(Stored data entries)
------------------------------------------------------------------------

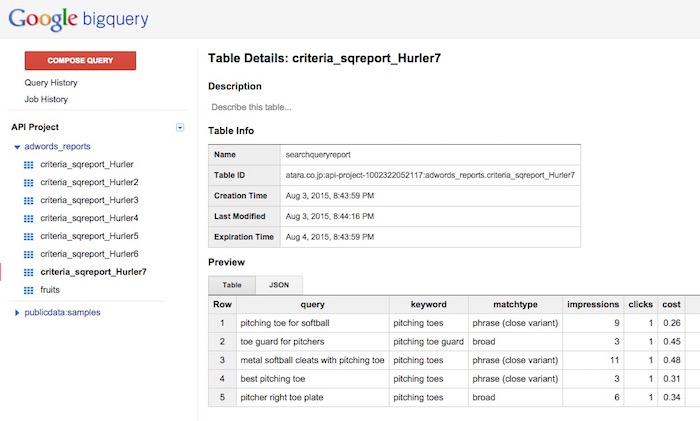This screenshot has height=421, width=700.
Task: Select the Table preview tab
Action: pos(232,285)
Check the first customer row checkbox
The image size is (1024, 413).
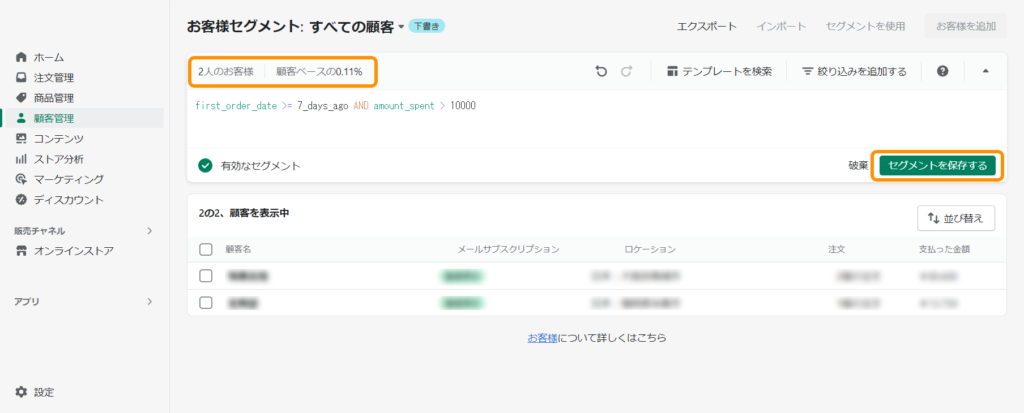pyautogui.click(x=206, y=275)
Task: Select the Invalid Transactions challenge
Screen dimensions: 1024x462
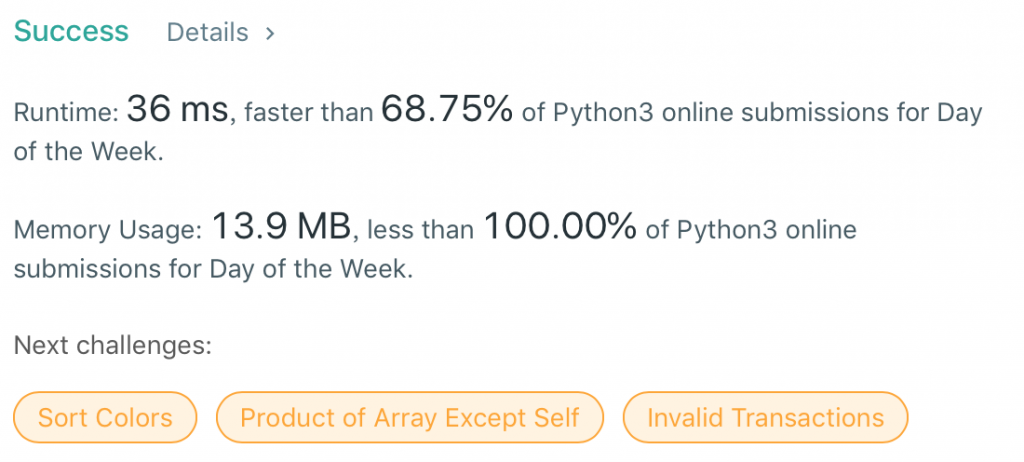Action: point(765,417)
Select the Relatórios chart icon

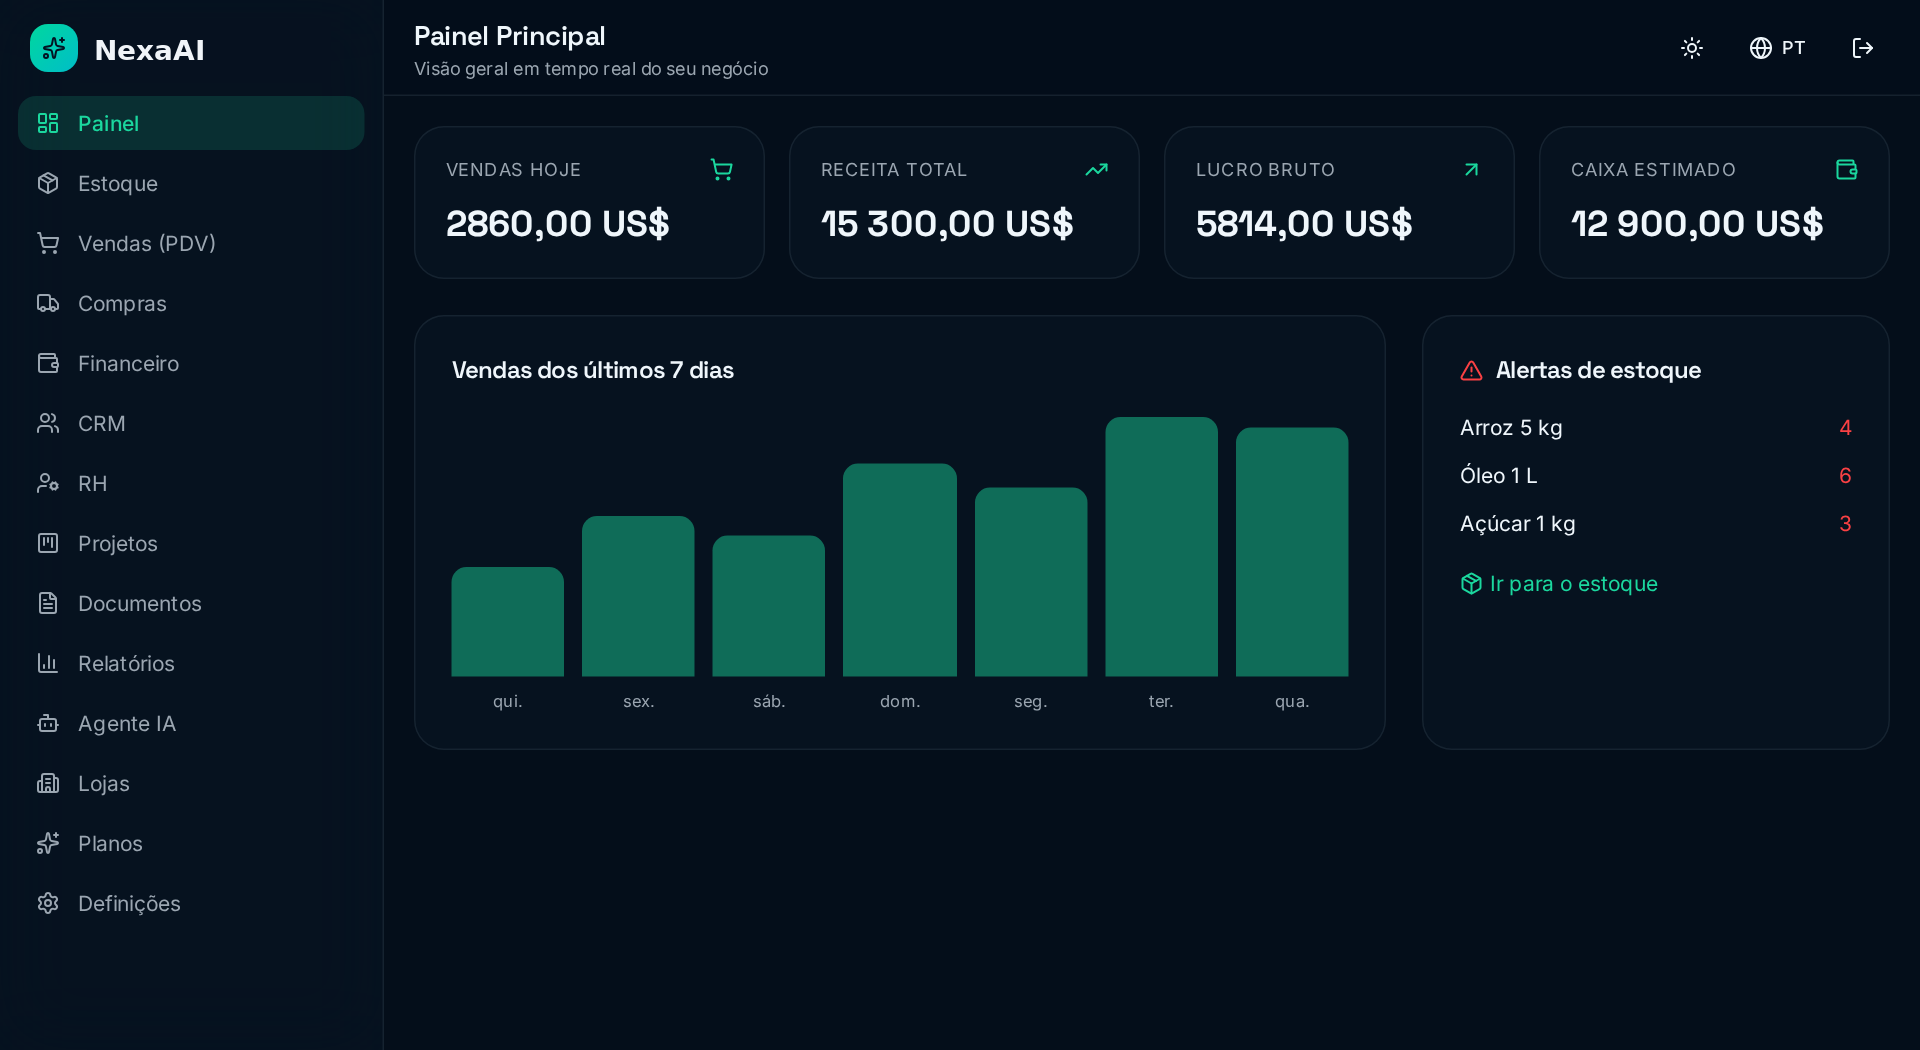click(x=48, y=663)
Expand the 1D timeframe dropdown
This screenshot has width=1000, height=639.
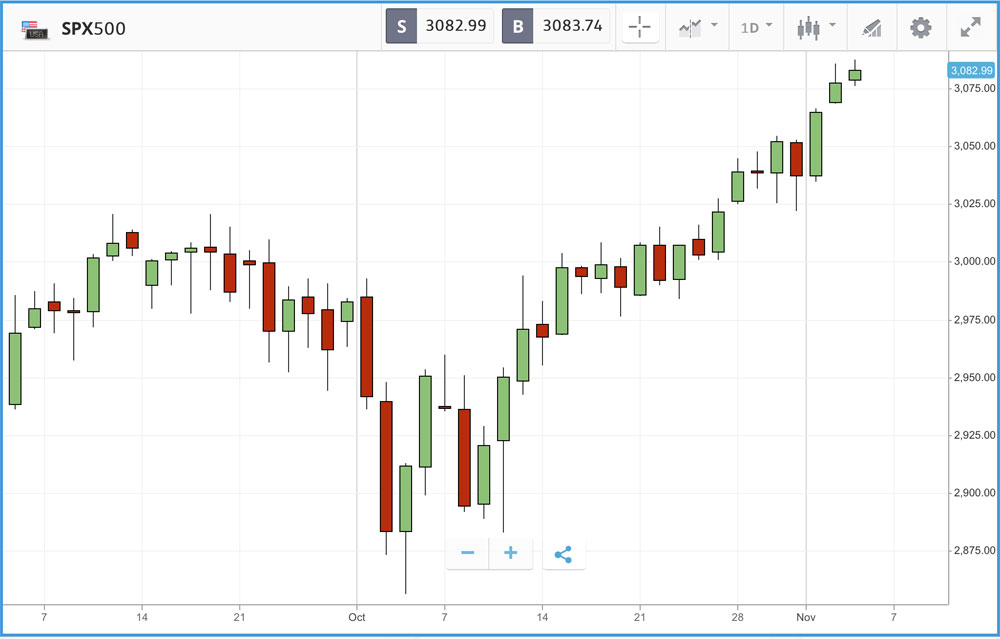[x=755, y=27]
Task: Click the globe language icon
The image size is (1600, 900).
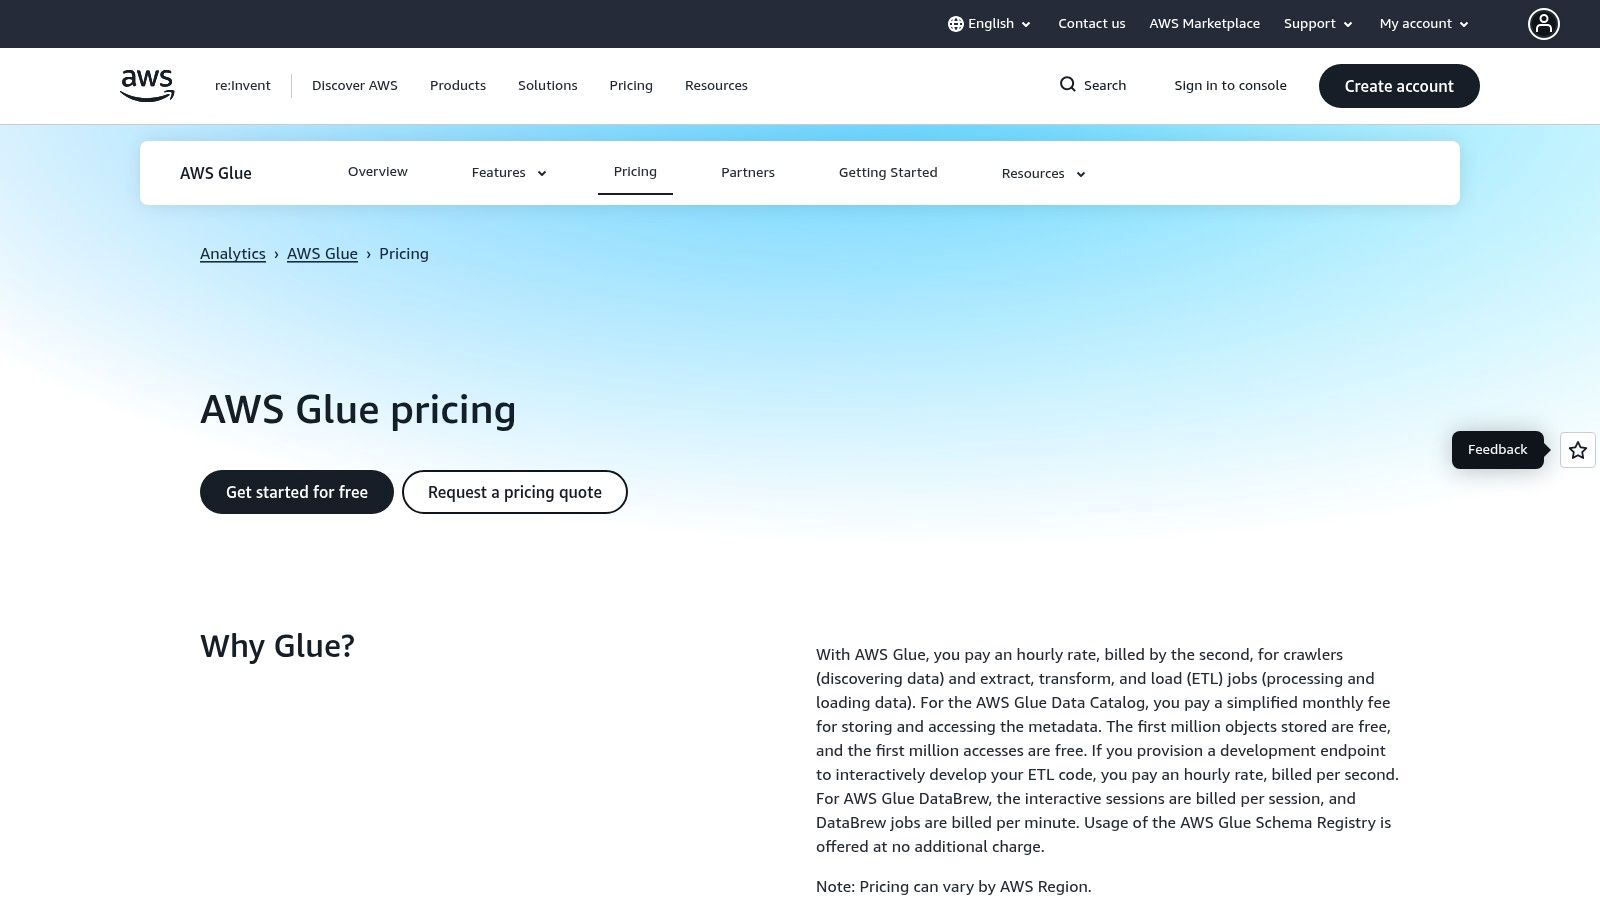Action: 955,24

------------------------------------------------------------------------

Locate the line containing "Check the first customer row checkbox" in the records above, then output it and every line after it through the last, excluding pictures.

## Written response
Check the first customer row checkbox
The image size is (1024, 413).
pyautogui.click(x=206, y=275)
Task: Select the Invalid Transactions challenge
Screen dimensions: 1024x462
Action: point(765,417)
Select the Relatórios chart icon

click(x=48, y=663)
Expand the 1D timeframe dropdown
This screenshot has width=1000, height=639.
[x=755, y=27]
Task: Click the globe language icon
The image size is (1600, 900).
Action: 955,24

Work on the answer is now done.